» Work required
Copy out the rows below, from the line with "Home (32, 508)" to the line with "[Cart] (324, 91)", both included, and nothing else.

» Given information
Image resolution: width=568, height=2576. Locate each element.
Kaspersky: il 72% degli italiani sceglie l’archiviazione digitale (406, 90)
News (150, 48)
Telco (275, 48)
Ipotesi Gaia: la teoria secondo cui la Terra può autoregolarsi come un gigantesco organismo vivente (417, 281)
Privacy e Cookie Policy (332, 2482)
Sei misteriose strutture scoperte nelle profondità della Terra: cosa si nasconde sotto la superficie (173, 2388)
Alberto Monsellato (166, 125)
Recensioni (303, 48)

* * *

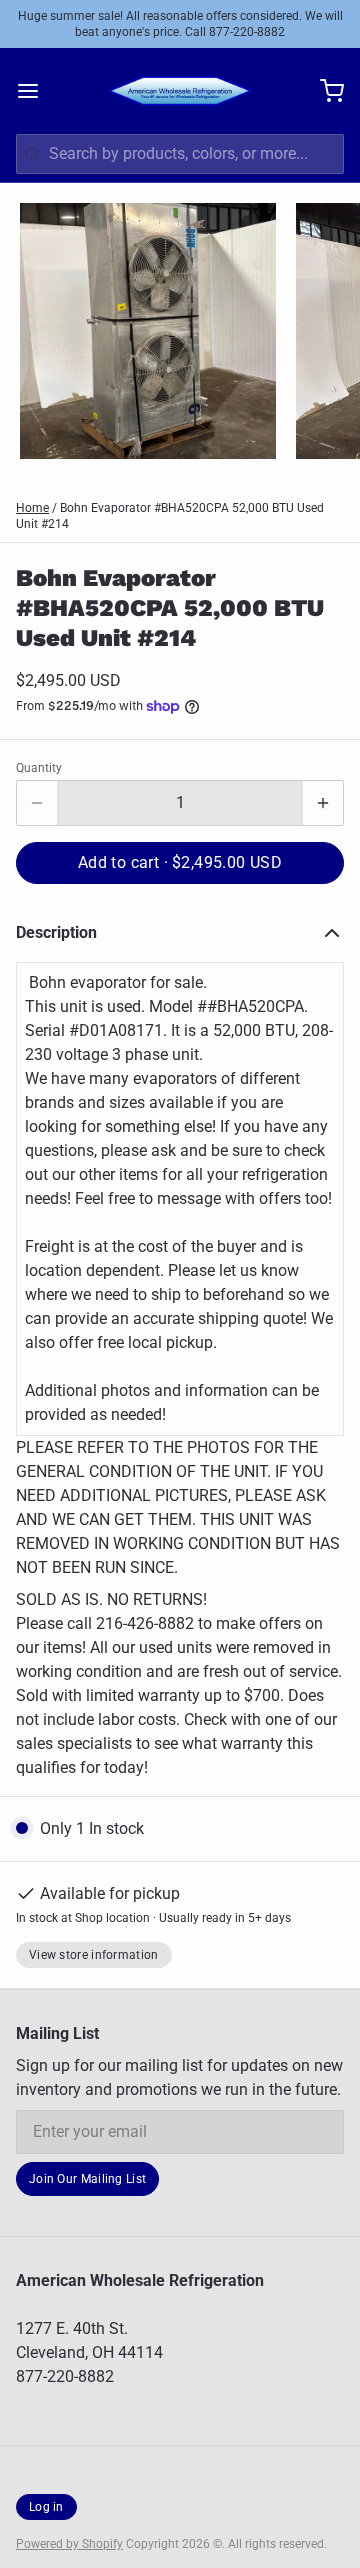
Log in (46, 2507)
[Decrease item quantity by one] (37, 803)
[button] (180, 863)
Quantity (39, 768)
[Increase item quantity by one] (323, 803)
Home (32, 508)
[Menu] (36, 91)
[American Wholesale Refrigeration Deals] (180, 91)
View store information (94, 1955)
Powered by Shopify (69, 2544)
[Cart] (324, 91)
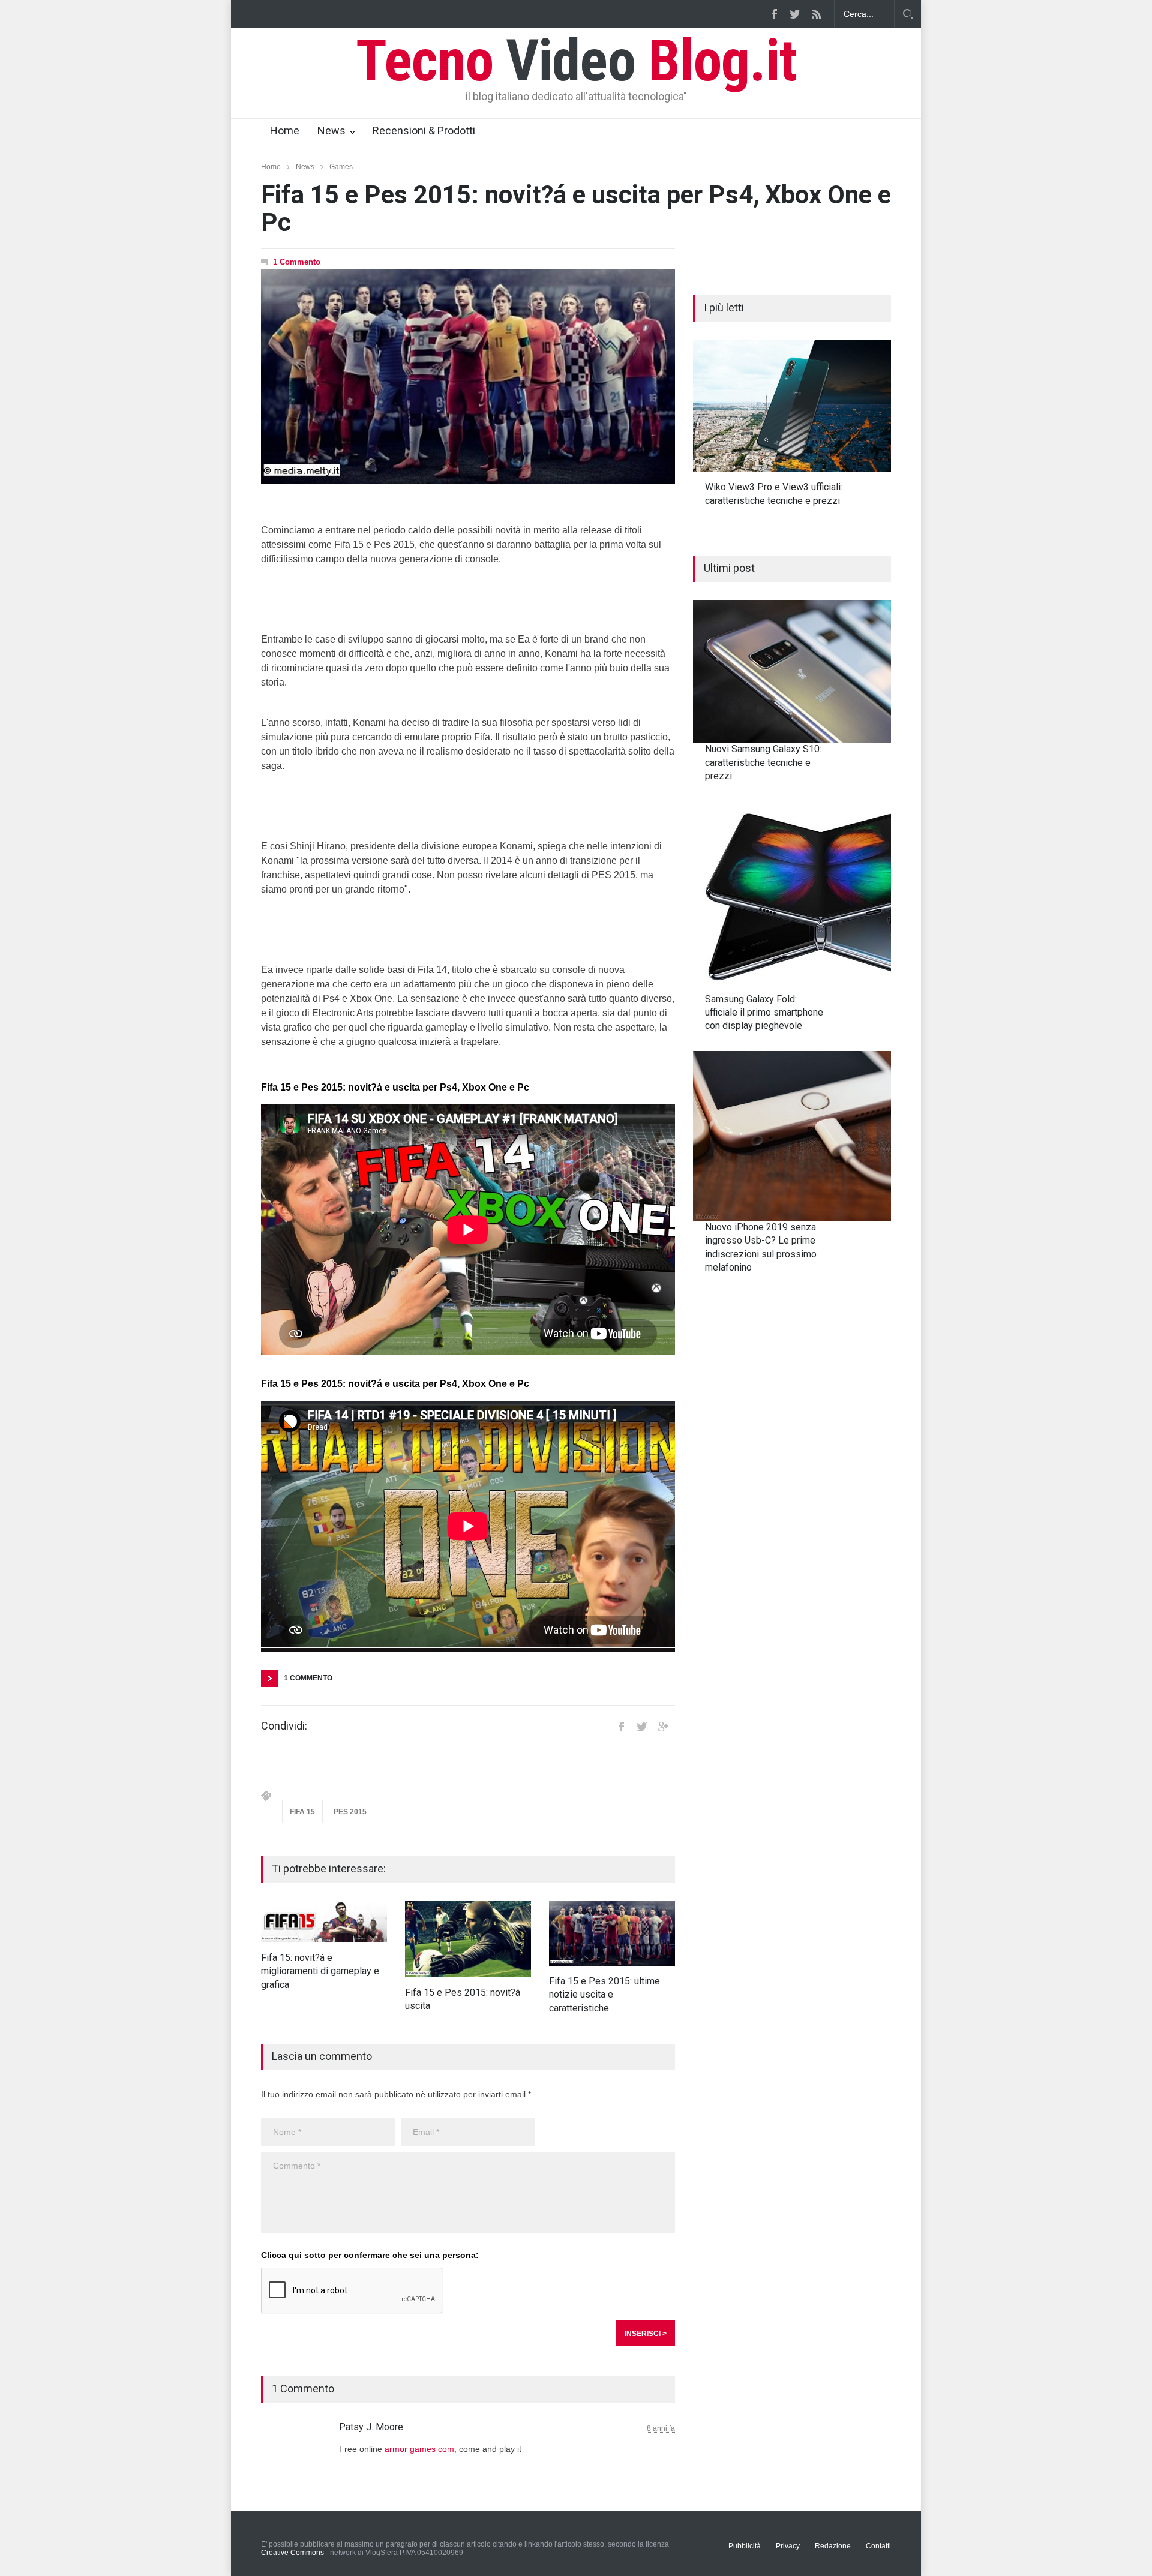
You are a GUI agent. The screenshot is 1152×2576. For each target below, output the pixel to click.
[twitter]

==

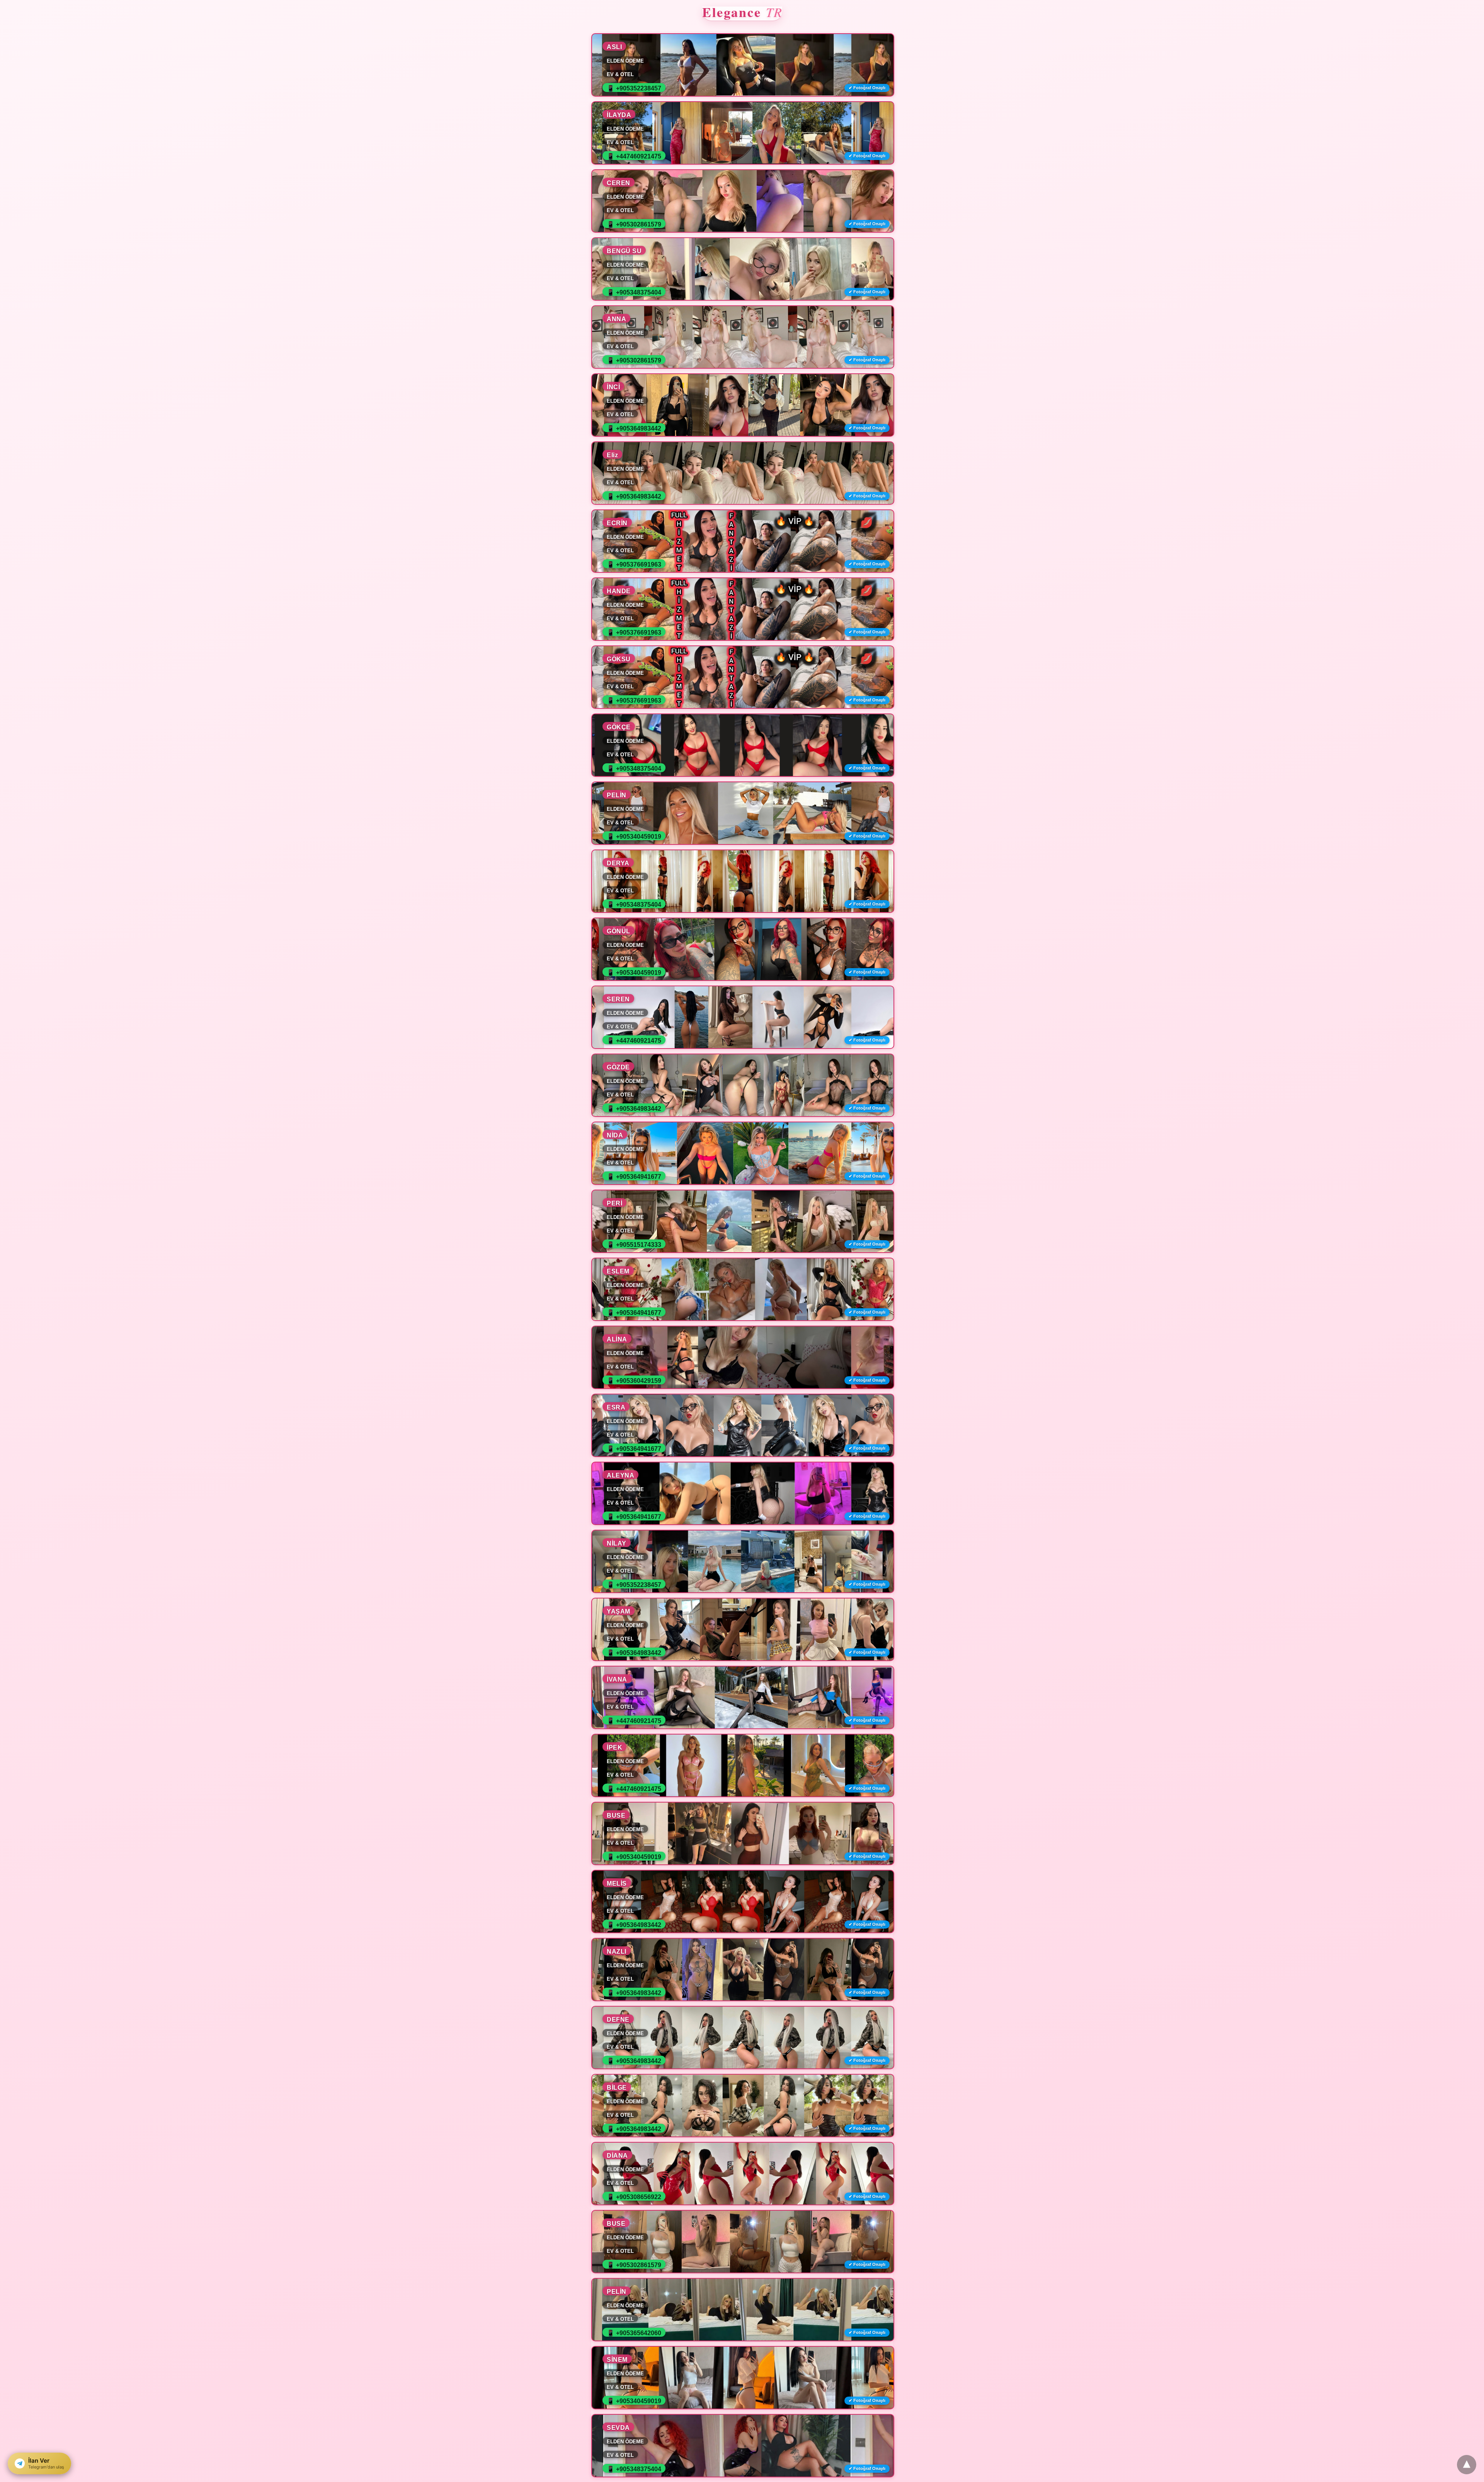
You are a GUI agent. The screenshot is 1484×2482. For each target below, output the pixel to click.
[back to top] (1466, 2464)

» Written reply
Home (32, 508)
[Menu] (36, 91)
[American Wholesale Refrigeration Deals] (180, 91)
View store information (94, 1955)
Powered by Shopify (69, 2544)
[Cart] (324, 91)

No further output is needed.